A gente sempre espera que os sinos toquem. Desejamos ver as estrelas, sentir frio na barriga. Era inverno em Curitiba, eu e o Beto assistíamos Mulheres Apaixonadas, quando o Theo (Tony Ramos) levava um pé na bunda da Helena (Christiane Torloni).
O texto, de Manoel Carlos, não me sai da memória. Theo falava da dor da separação com uma explicação bem óbvia: quando uma relação começa é bonito porque os dois querem. E geralmente,na separação, apenas um quer. A balança fica fora de prumo. E por isso dói.
Anos atrás, a Raquel Rodrigues produziu um Paraná Repórter sobre o casamento. A Phoenix (produtora) encontrou um casal de velhinhos que morava em Ibiporã e estava casado há mais de 60 anos. Gente muito simples. Na entrevista bruta, o homem disse assim: Filha, o amor existe aqui (apontando a cabeça) e não aqui (apontando o coração). Aqui (na cabeça) vem a calma. Já aqui (no coração), paixão, pressa, sofreguidão. Eu não posso mais viver sem ela. Mas sem falatório, sem correria. O amor acalma.
No Banco do Brasil, tomava café com uma colega e perguntei-lhe se ela era feliz. De bate pronto ela respondeu que sim. E o casamento? – Ótimo, respondeu enfática. Você é apaixonada? – Nunca fui. Por isso deu certo. A paixão só machuca a gente. Nunca fui apaixonada por ele, mas também nunca amei alguém como ele.
O que essas quatro histórias têm em comum? Arrisco a dizer que uma visão madura do que é o amor. O tempo vai passando, e cada vez tenho mais certeza de que a paixonite só faz estragos. Vários dos meus amigos, eu inclusive, já ouviram essas “explicações” ao término de uma pretensa relação: não ouvi os sinos tocarem, as estrelas não brilharam diferente, não sinto frio na barriga, você é a pessoa certa na hora errada, não é o momento, eu tenho medo.

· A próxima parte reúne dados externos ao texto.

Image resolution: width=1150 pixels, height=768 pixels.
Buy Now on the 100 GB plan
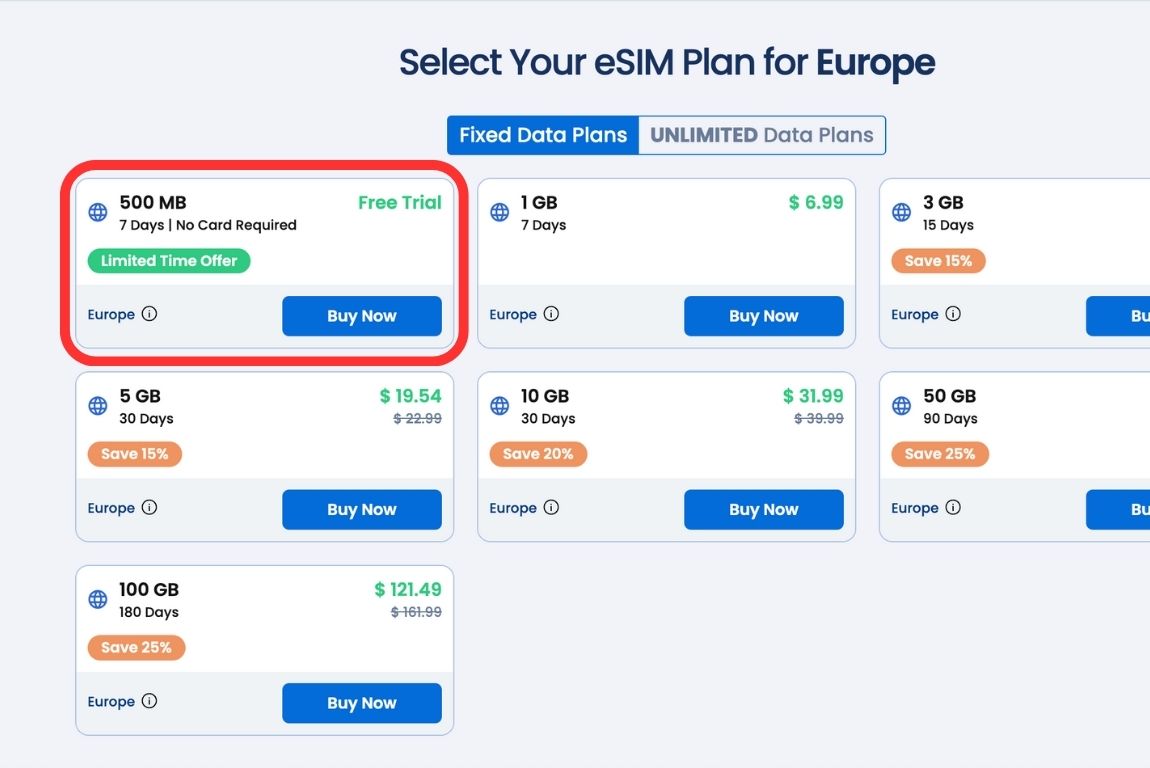362,703
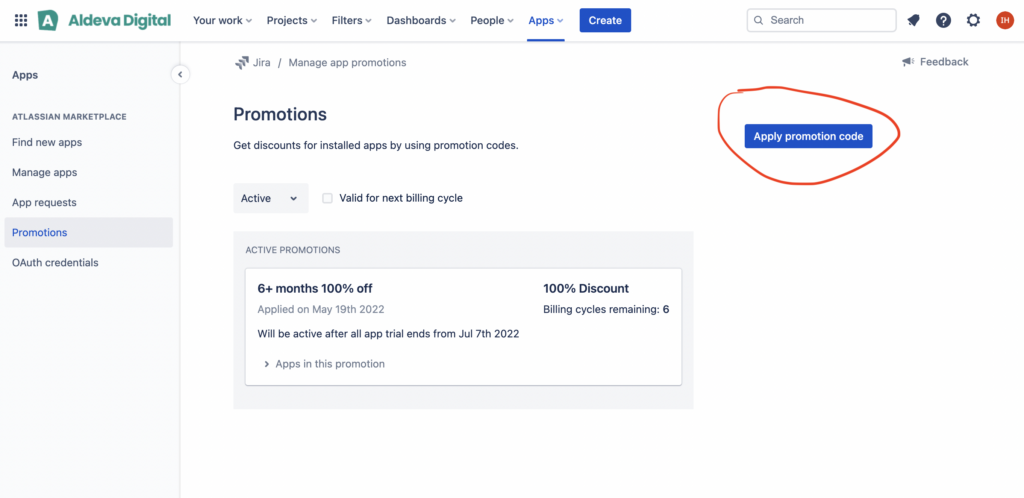The height and width of the screenshot is (498, 1024).
Task: Open the notifications bell icon
Action: [x=914, y=20]
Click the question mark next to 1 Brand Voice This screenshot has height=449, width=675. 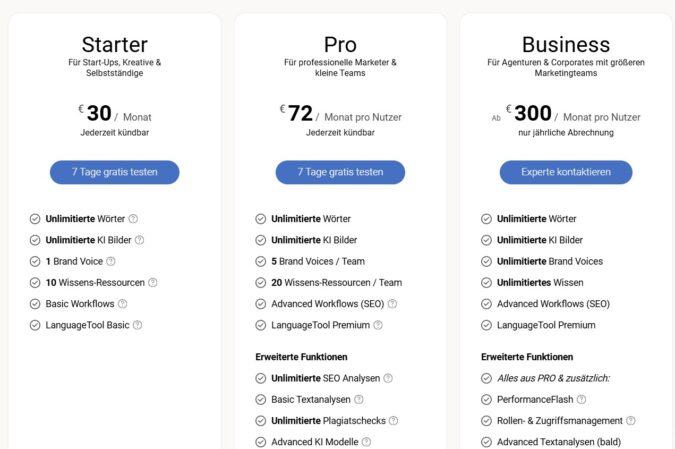coord(111,261)
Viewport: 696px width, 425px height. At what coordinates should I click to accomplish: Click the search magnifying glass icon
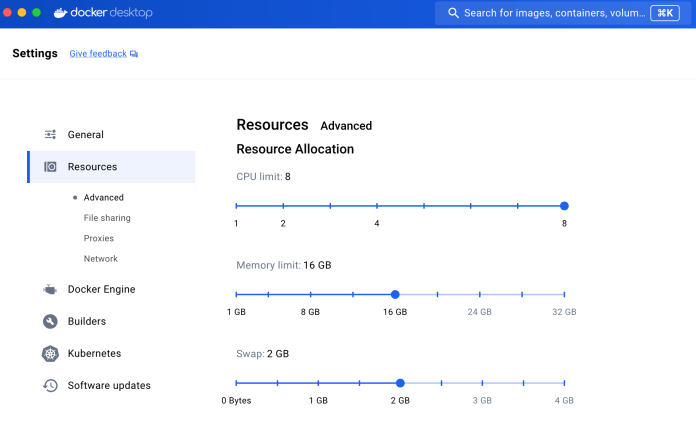[453, 13]
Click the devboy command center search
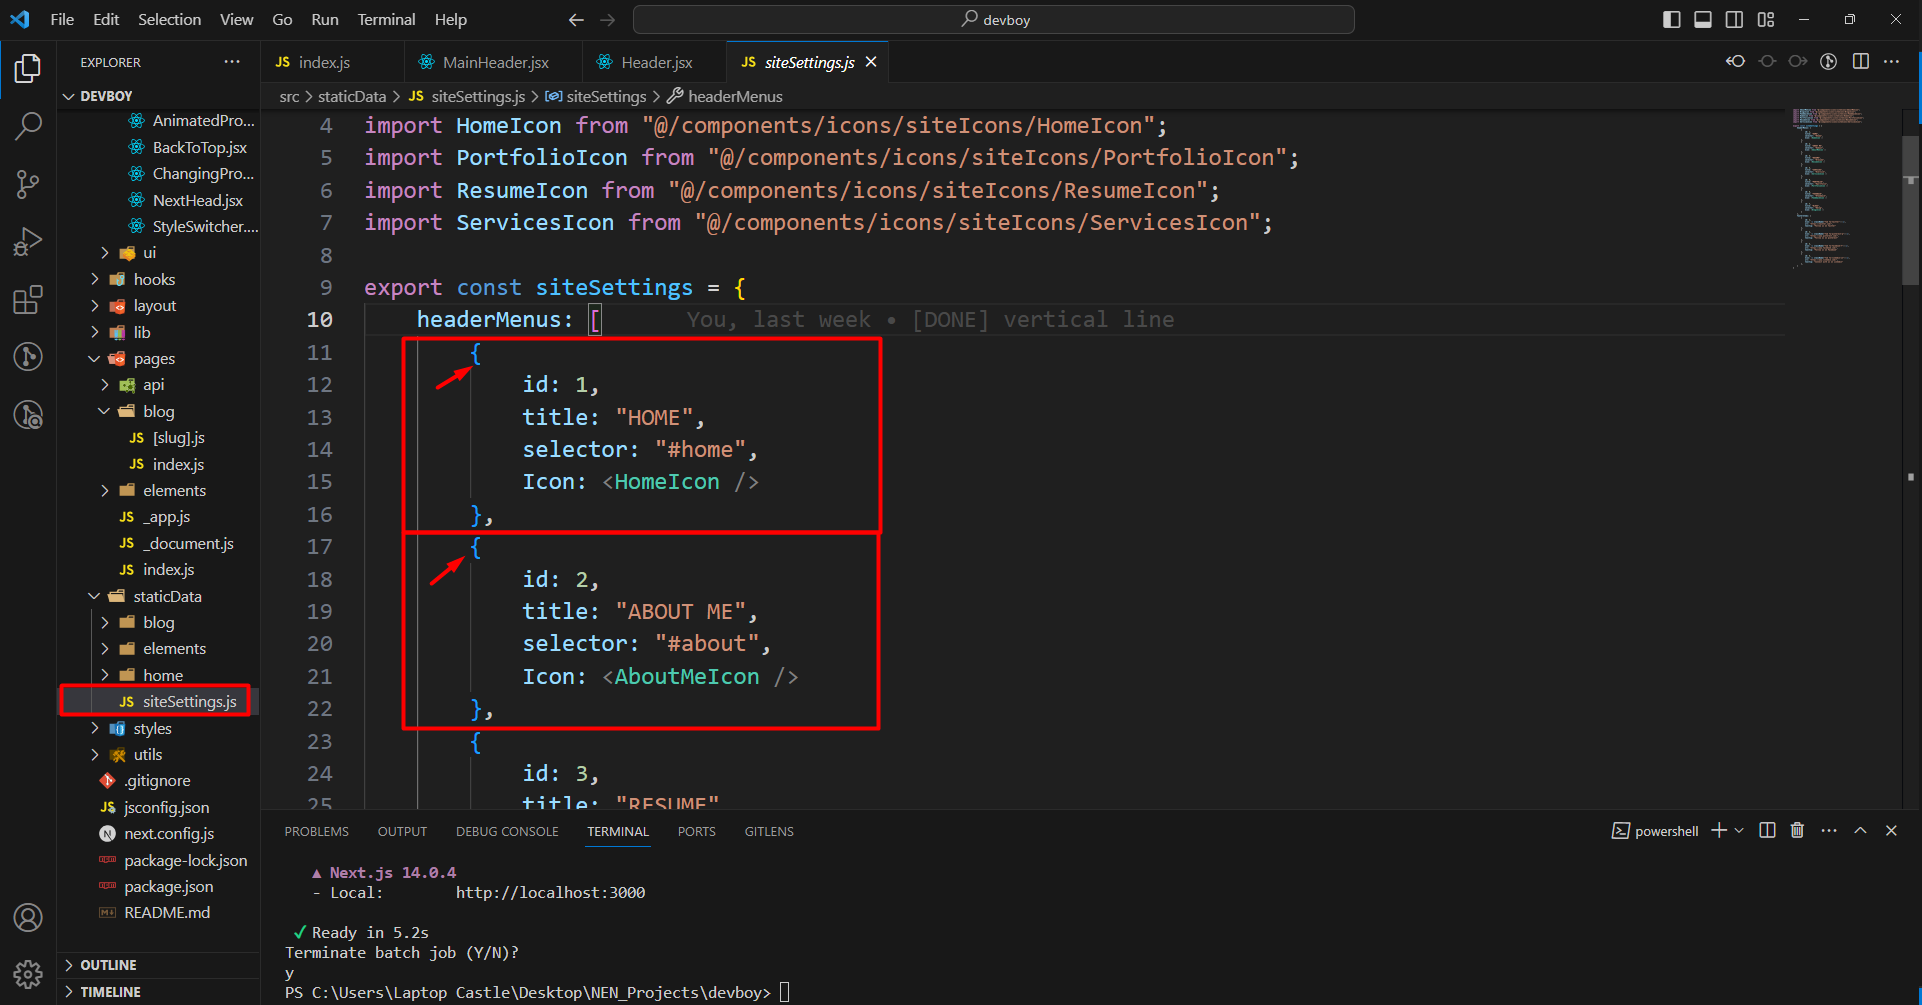The height and width of the screenshot is (1005, 1922). click(994, 20)
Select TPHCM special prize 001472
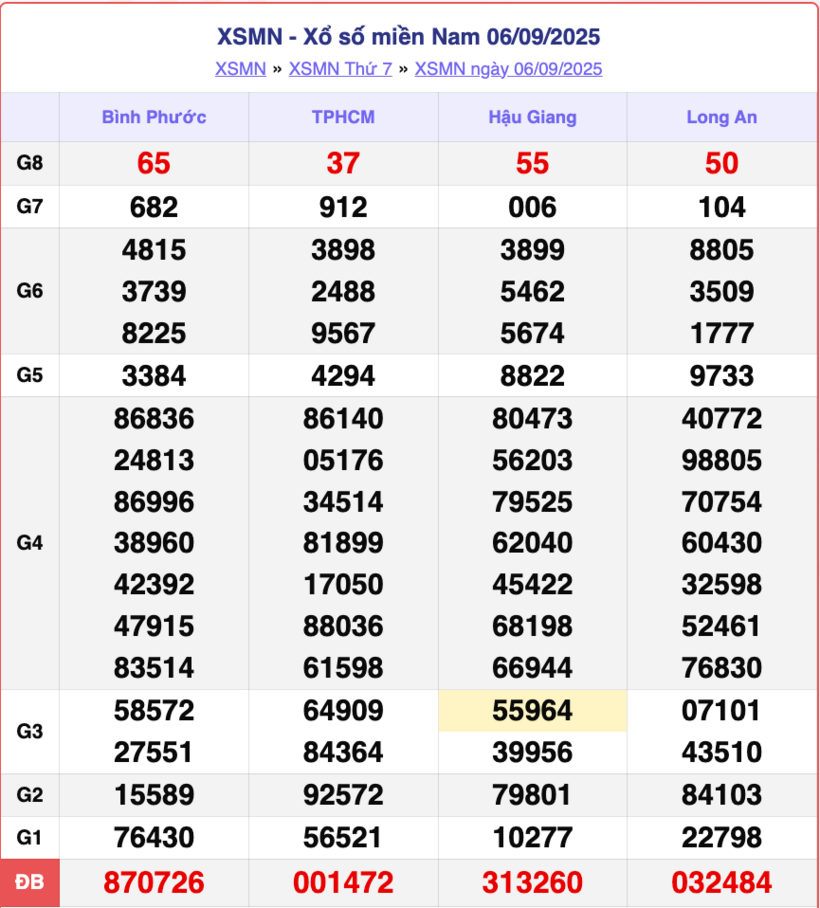This screenshot has height=908, width=820. [x=343, y=883]
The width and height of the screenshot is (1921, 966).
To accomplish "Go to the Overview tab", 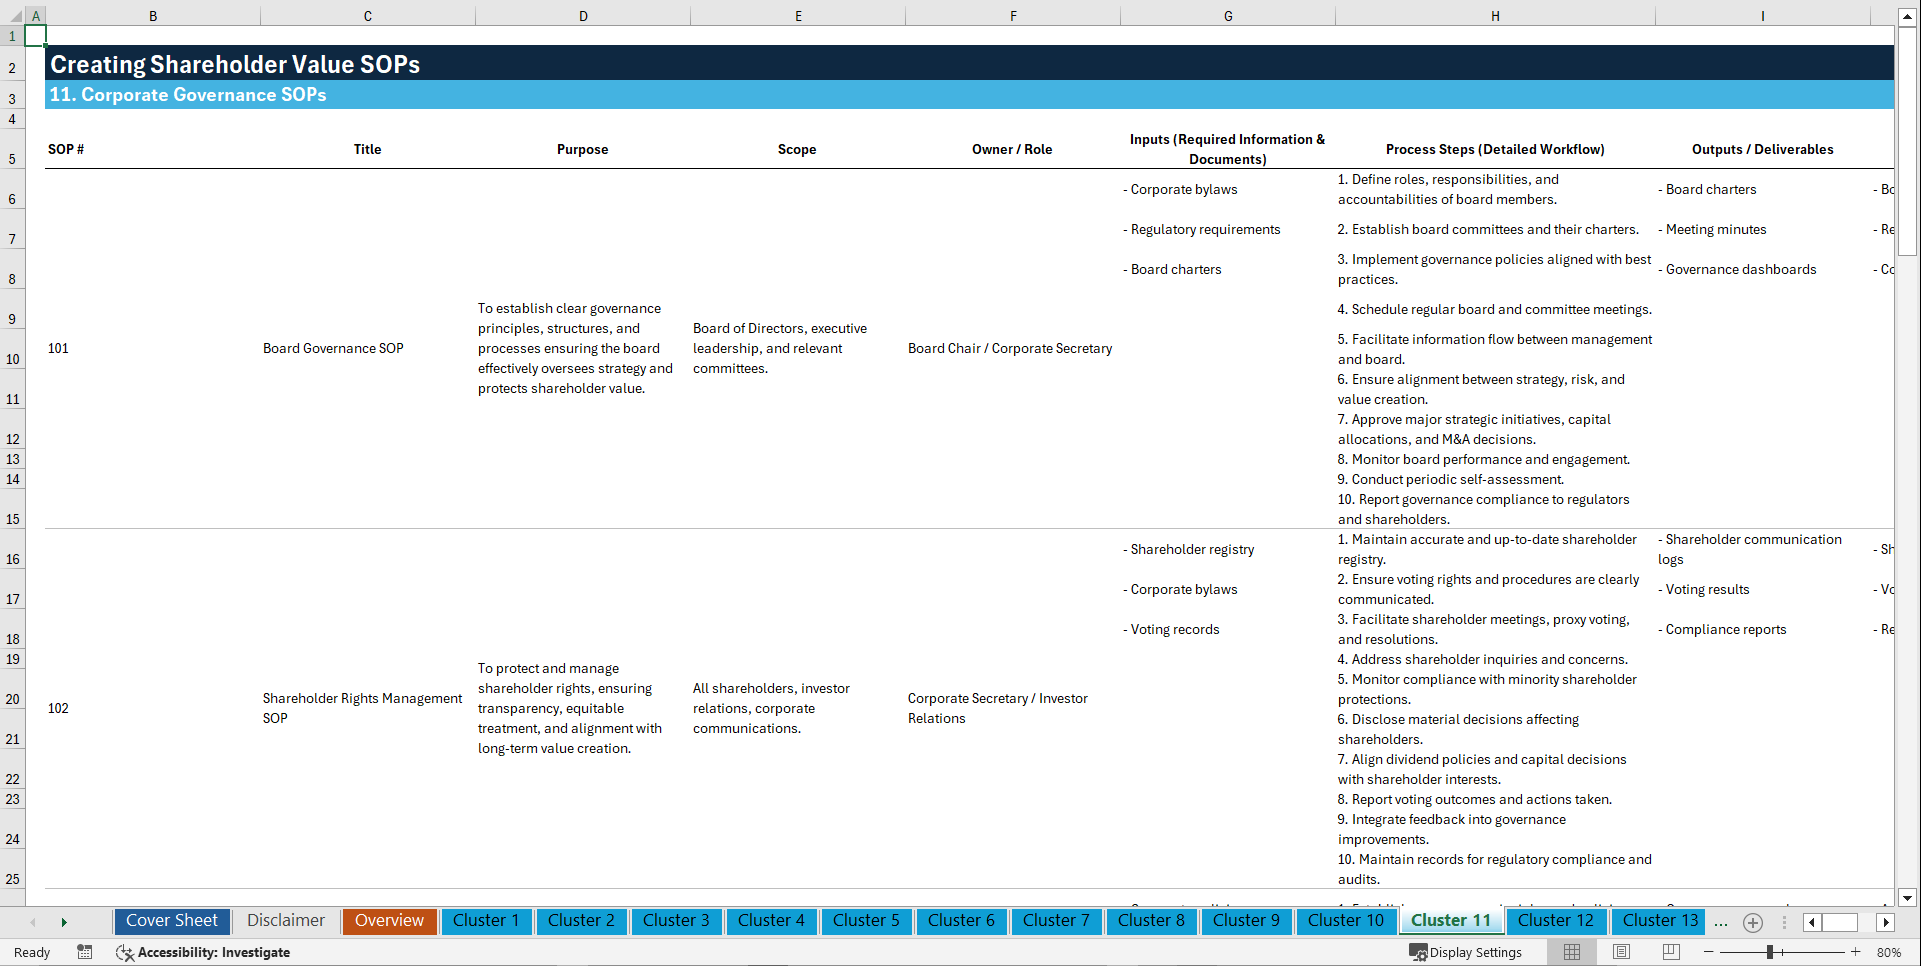I will (389, 920).
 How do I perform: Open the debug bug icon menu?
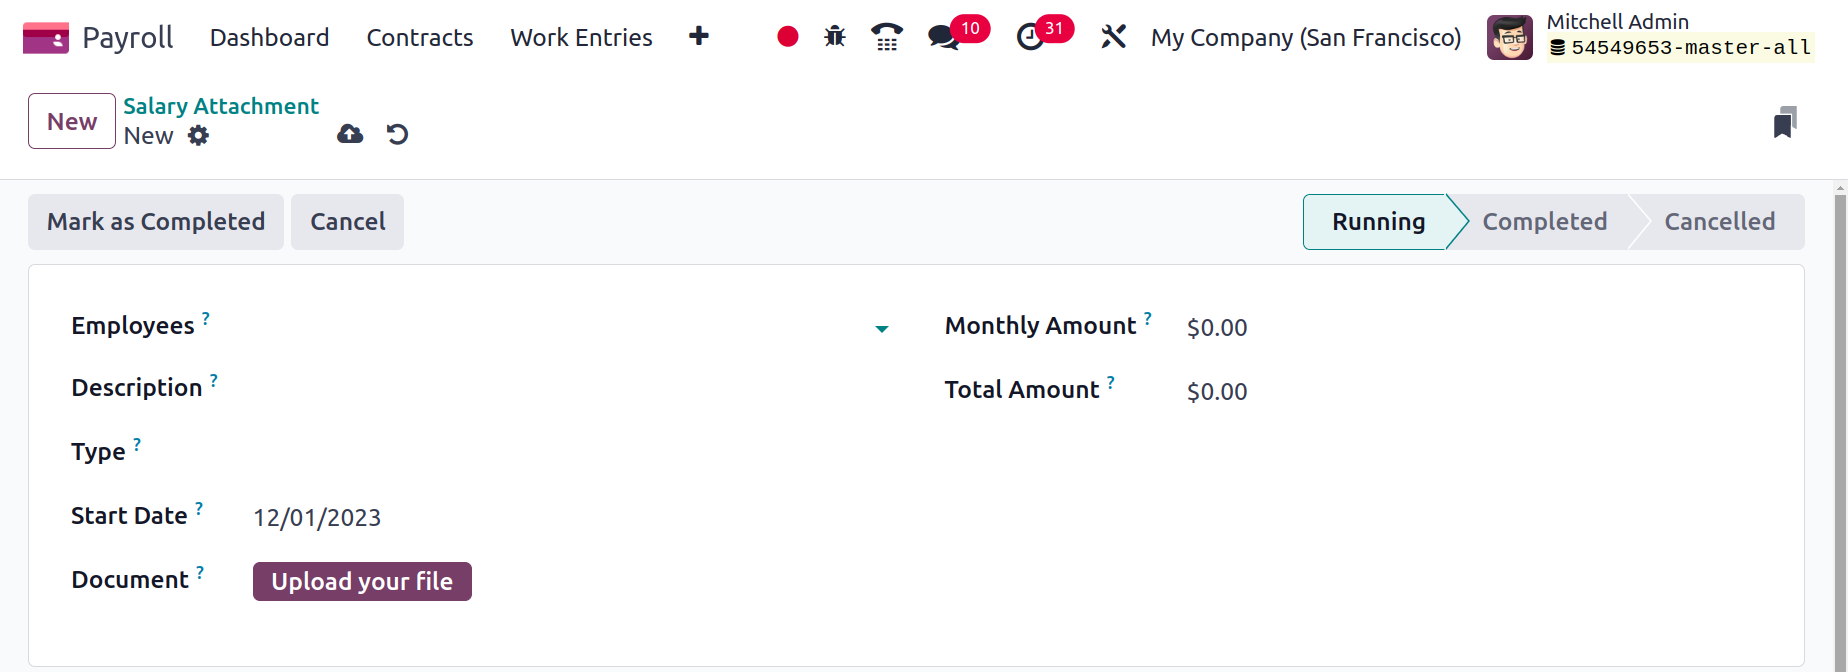pyautogui.click(x=835, y=37)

Não se ama o desconhecido. Ama-se o ronronar na hora de dormir. Ama-se o experimentar a comida do outro, ama-se ao discutir o preço de produtos no supermercado. Ama-se na percepção das impotências, ama-se na disposição de enfrentar juntos as dificuldades. Ama-se no mau humor do acordar, ama-se na irritação no trânsito, ama-se na surpresa no meio da tarde. Ama-se naquele bilhete inesperado, ama-se ao não deixar os corações de metal irem para o ralo.
Eu imagino que sinos, estrelas e frio na barriga não passam de conversa mole. Desculpas para adiar a possibilidade do real. E se de repente der certo? E se de repente eu for feliz? E se de repente for amor de verdade? Daí não haverá mais nada a lamentar? Não haverá posts a serem escritos? Não haverá amanhã? Duvido. Somos paradoxais por essência. Queremos, mas negamos. Sonhamos, mas receamos. Fugimos quando queríamos ficar. Temos medo de abrir a porta. Duvidamos que podemos ser felizes.
A retina dos olhos forçam a observar o tempo de outra forma. Que droga esta nossa incansável mania de adiar tudo para o amanhã. Enquanto esperamos os sinos tocarem, perdemos a composição musical. Se esperamos pelas estrelas, esquecemos o sol, a lua, o dia, a noite. Se desejamos o frio na barriga, abandonamos o aconchego do abraço. Enfim, perdemos.
Talvez devêssemos ter apenas um pouco mais de urgência de viver. Sofrer será inevitável mesmo, portanto, é o aqui e o agora o que importa. Até para lá na frente, poder olhar pra trás e dizer: eu vivi. Arrepender-se do que fez, nunca pelo que deixou passar. A dor é inerente. O abandono não.